Librsvg gets Rusty - steveklabnik
https://people.gnome.org/~federico/news-2016-10.html
======
dikaiosune
Awesome!

I wonder if instead of using a boolean field in the Segment struct, better
results might be attained by using a tagged union (enum in Rust-speak):

    
    
        struct Point {
            x: f64, y: f64
        }
    
        enum Segment {
            Degenerate {
                p1: Point,
            },
        
            Full {
                p1: Point,
                p2: Point,
                p3: Point,
                p4: Point,
            }
        }
        
        impl Segment {
            fn upgrade(&mut self, 
                       p2: Point, 
                       p3: Point, 
                       p4: Point) {
        
                match *self {
                    Segment::Degenerate { p1 } => {
                        *self = Segment::Full {
                            p1: p1,
                            p2: p2,
                            p3: p3,
                            p4: p4,
                        };
                    }
                    
                    _ => ()
                }
            }
        }
    

I wonder if you could also get away without using the has_first_segment
variable by using the Vec::len method:

    
    
        if segments.len() > 0 {
            segment_number += 1;
        }
    

Of course, that's assuming the author doesn't find a better way to represent
the pattern of accessing the previous, half-built segment.
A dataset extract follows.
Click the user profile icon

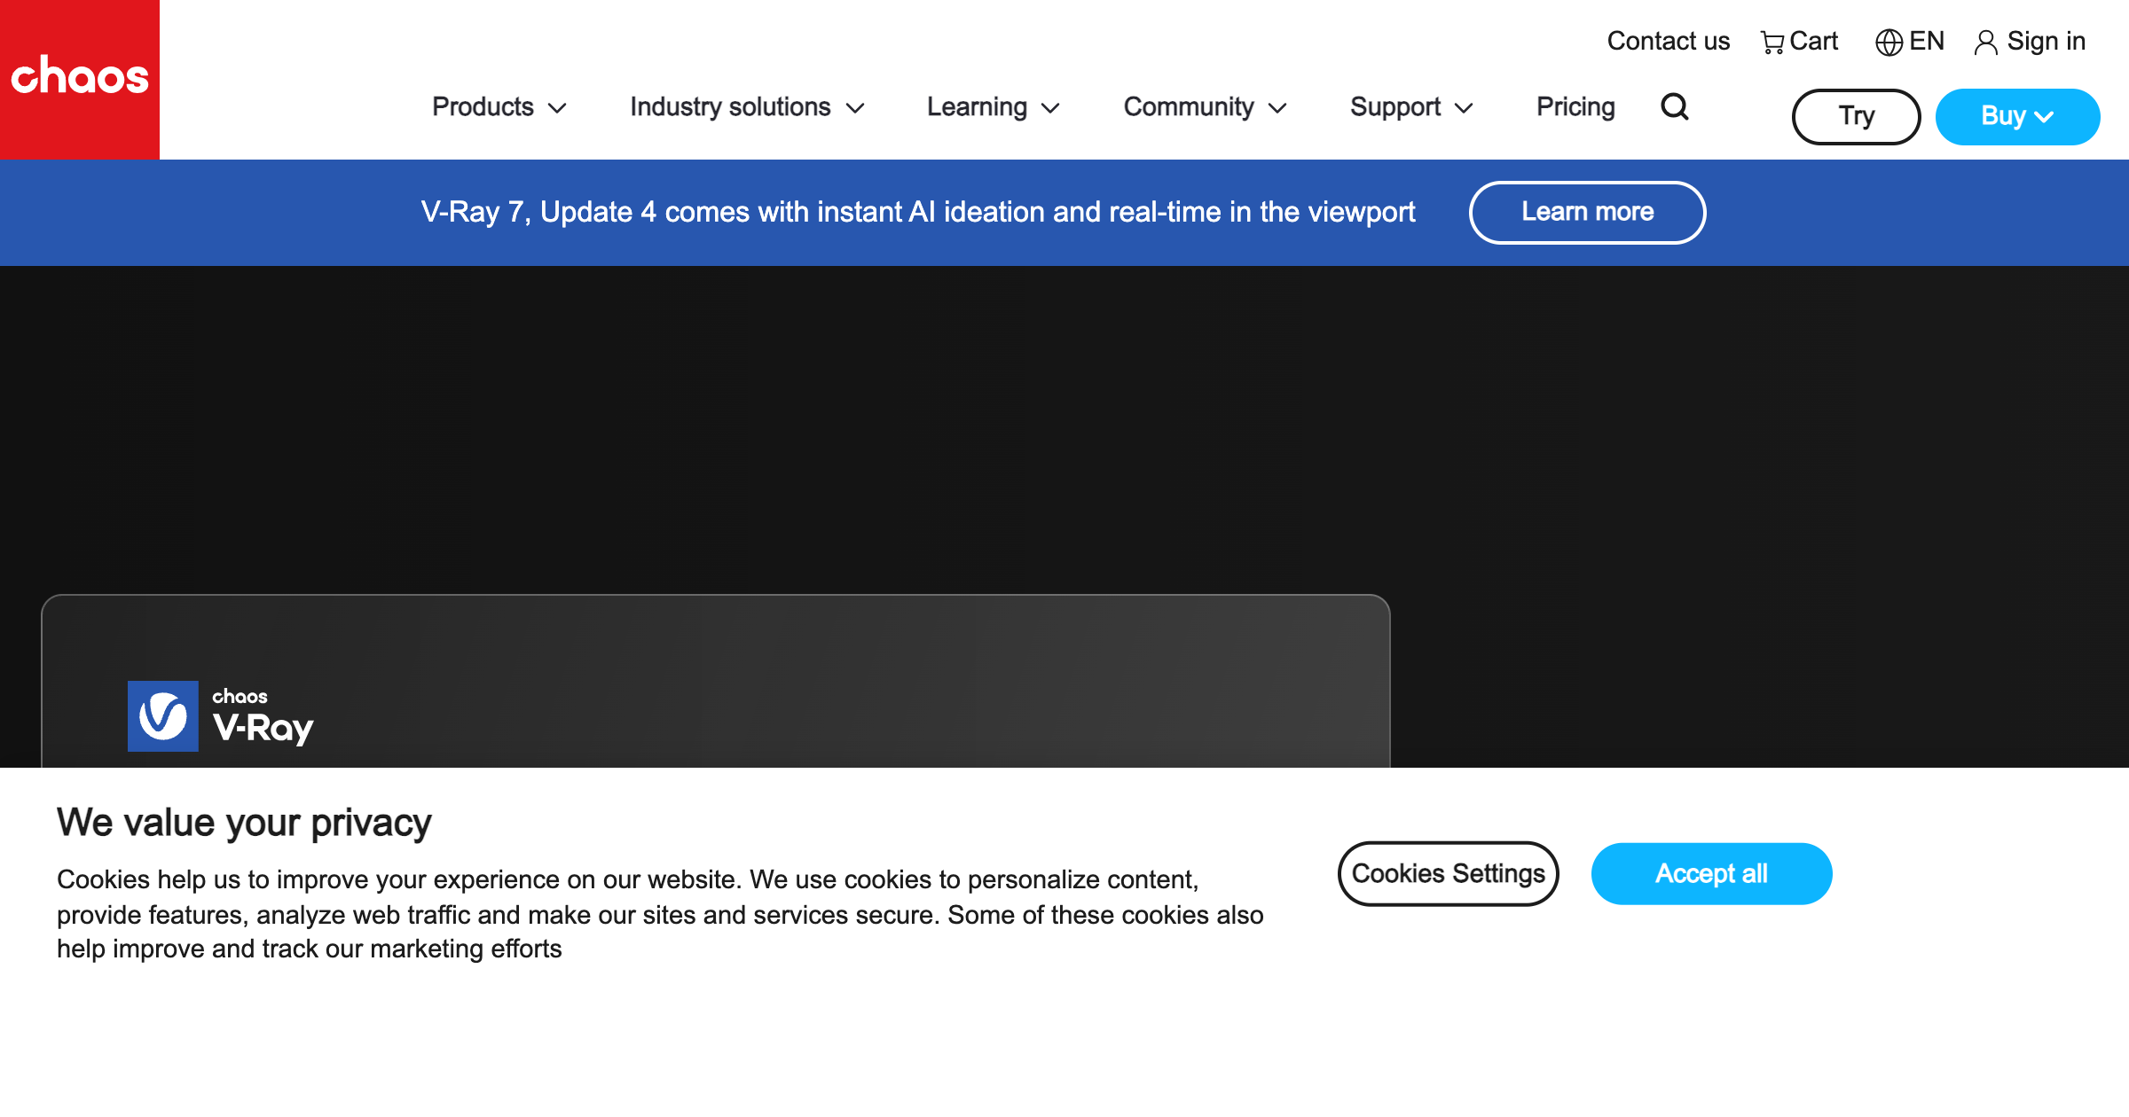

I suspect you could
perhaps do so by creating a mutable partial Segment on the stack from an
iterator's first element, and then actually looping over the remaining items
in the iterator to actually construct segments, adding them to the Vec as you
go.

EDIT: It doesn't look like this thread is going anywhere, but I saw a comment
on the Rust subreddit to use a Point struct which I quite liked, and
incorporated here.